旨いもの家 いま井
定禅寺通りの喧噪から離れ、細い路地を入った所に、楚々として佇む古民家があります。その引き戸を開けると、しっとりとした和風空間が広がります。南町通にあった「いま井」がここに移ったのは4年前のことです。創業以来30年、親方の気さくな人柄と真摯な情熱から創り出される確かな味に惹かれて、多くの食通達が足繁く通ってきます。
毎日、午前中から丹念に仕込む手間暇惜しまない酒の肴。中でも、看板は10月から4月にかけて登場するアンコウ鍋は圧巻です。白味噌と肝を1対1で合わせ、丁寧に裏漉して鰹ダシを加えたスープは濃厚でまろやかです。しっかりとした歯ごたえのアンコウの身、プルンとした皮、バターのようにコクのあるあん肝、野菜に豆腐、全てが上質で存在感があります。

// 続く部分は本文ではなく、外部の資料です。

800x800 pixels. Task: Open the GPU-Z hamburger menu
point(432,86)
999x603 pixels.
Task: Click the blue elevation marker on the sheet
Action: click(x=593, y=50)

さらに、引き締まった身に脂の乗った金華サバの棒寿司、芯タンだけを使った贅沢な牛タン、高清水のゴールデンポークや地元の魚で仕立てる一品料理も最高です。東北の四季を綴る多彩な旬の味と地酒や焼酎との相性も抜群。開店当時からの名物「茶巾シュウマイ」と和風人参ソースでいただく「魚介サラダ」も健在です。